Figure 7 shows the impact of dataset size (number of training data samples) on error performance (see Figure 7a) and execution time (see Figure 7b) of the three selected models. By observing Figure 7a, an improvement of error performance for all the compared STLF models is evident when the number of lagged input samples increase from 30 to 120. This result follows Equation (1), i.e., the ANN is more finely tuned by increasing the value of n (30 to 120) which improves the forecast error performance. However, this improvement is not significant at much higher tuning when the number of training samples are increased from 60 to 120 (stability can be seen in the curves). On the other hand, Figure 7b shows the cost of high execution time paid by the fine tuning to achieve relative improvement in forecast accuracy. This is obvious because training of the ANN takes additional time when the number of training samples are increase. From Figure 7a,b, it is clear that the proposed modular model is more scalable (relatively higher degree of stability can be seen for MI+ANN+mEDE forecast) as compared to the other two models.
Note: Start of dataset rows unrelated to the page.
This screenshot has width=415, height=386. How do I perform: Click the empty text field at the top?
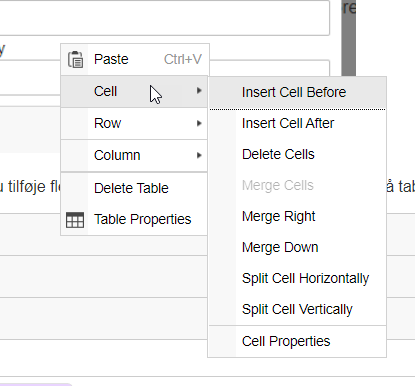point(165,17)
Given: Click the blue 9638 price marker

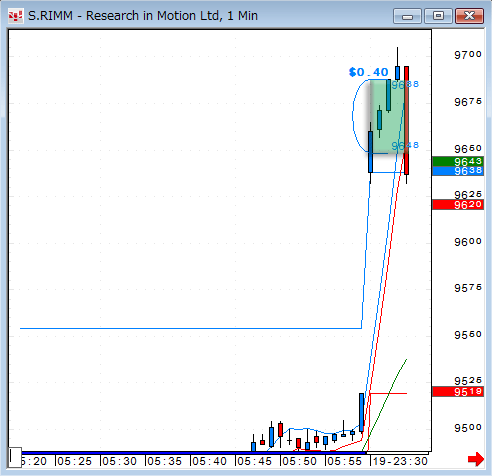Looking at the screenshot, I should 458,171.
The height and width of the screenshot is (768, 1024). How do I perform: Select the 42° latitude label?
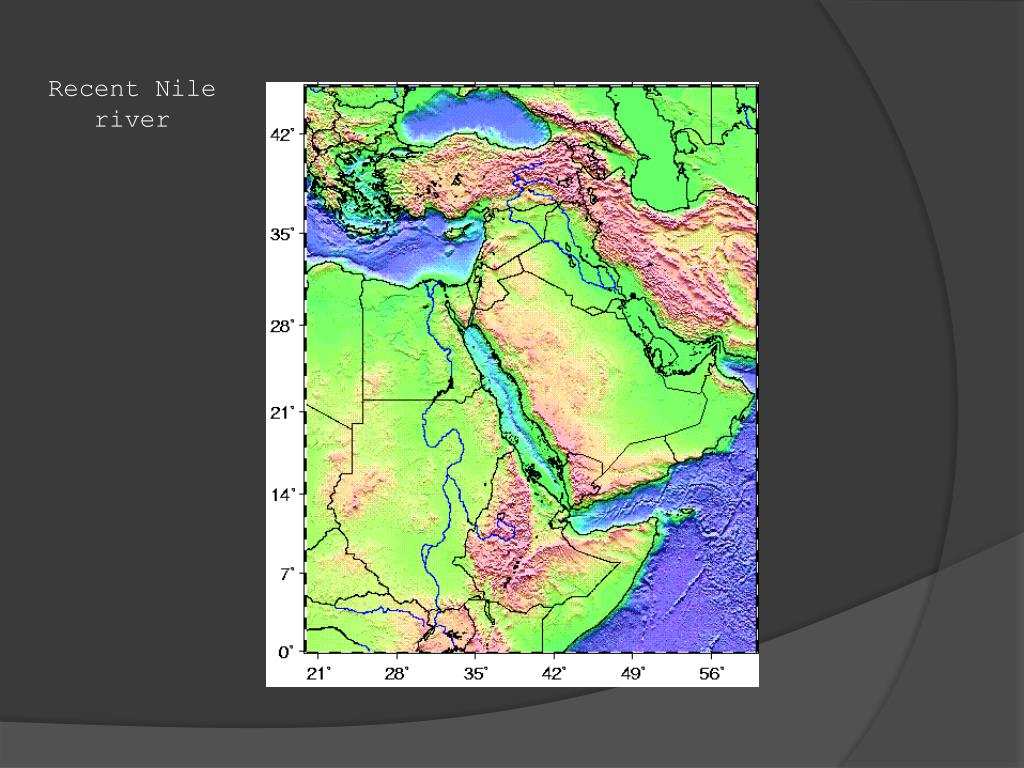pos(282,135)
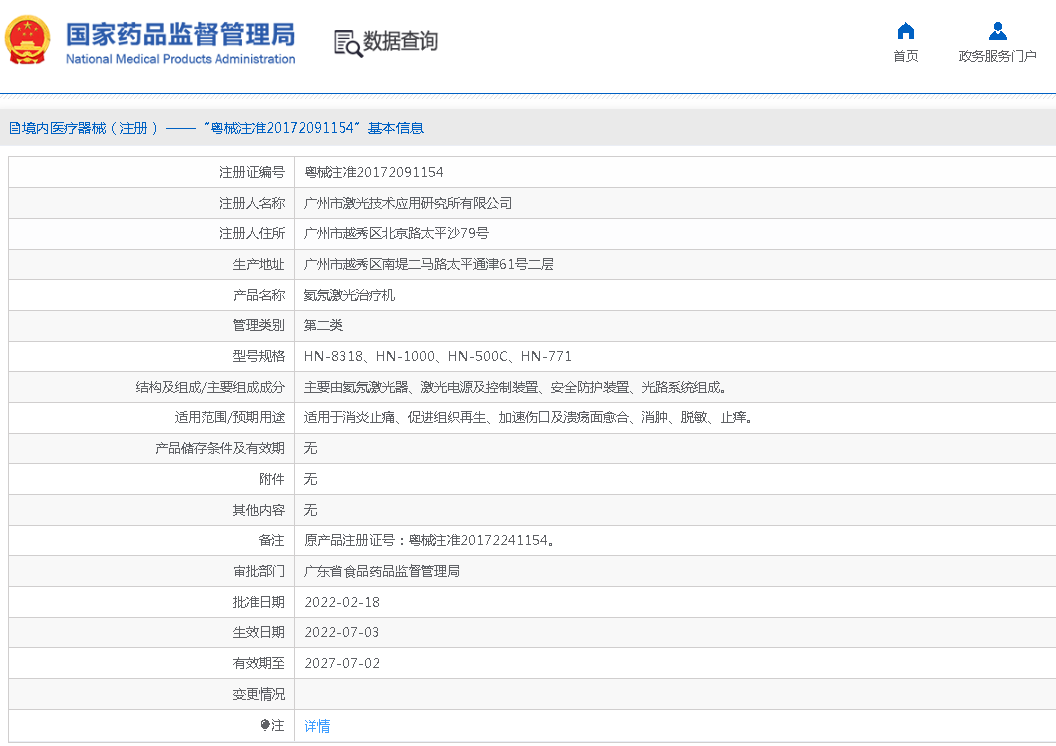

The reasons for this higher scalability are: usage of selected features for training of the ANN, training the ANN via MARA algorithm with local normalization, and usage mEDE algorithm for error minimization.
Table 7 shows the relationship between MAPE and the number of iterations of the three compared STLF models when tested on DAYTOWN and EKPC datasets. The convergence characteristics (i.e., the number of iterations) indicate that the proposed MI+ANN+mEDE model and the bi-level model converge at an optimal value in almost the same number of iterations. On the other hand, the MI+ANN model takes only 20–23 iterations for converging into an optimal target value. This result is obvious due to the added computational burden in the bi-level and the MI+ANN+mEDE models (i.e., these models use the optimization module) which is not the case in MI+ANN model (i.e., this model does not use the optimization model). In other words, the MI+ANN model achieves its target of the required training, testing, and validation with the least number of iterations. However, this least computational burden is achieved by paying the high cost of forecast accuracy. In this regard, a regression analysis of the network was performed to evaluate confidence interval of the training, testing and validation performance of the compared forecast models, and the results are shown in Table 7. Clearly, the proposed MI+ANN+mEDE model achieves the highest confidence interval (i.e., 98%) as compared to bi-level (i.e., 97%) and MI+ANN (i.e., 96%) models. This means that only 2% of the estimated data is not statistically significant for the network in case of the proposed MI+ANN+mEDE model. As a result, the forecasted load demand of the proposed MI+ANN+mEDE model is rather closer to its actual value as compared to the other two models (see Figure 6a,b).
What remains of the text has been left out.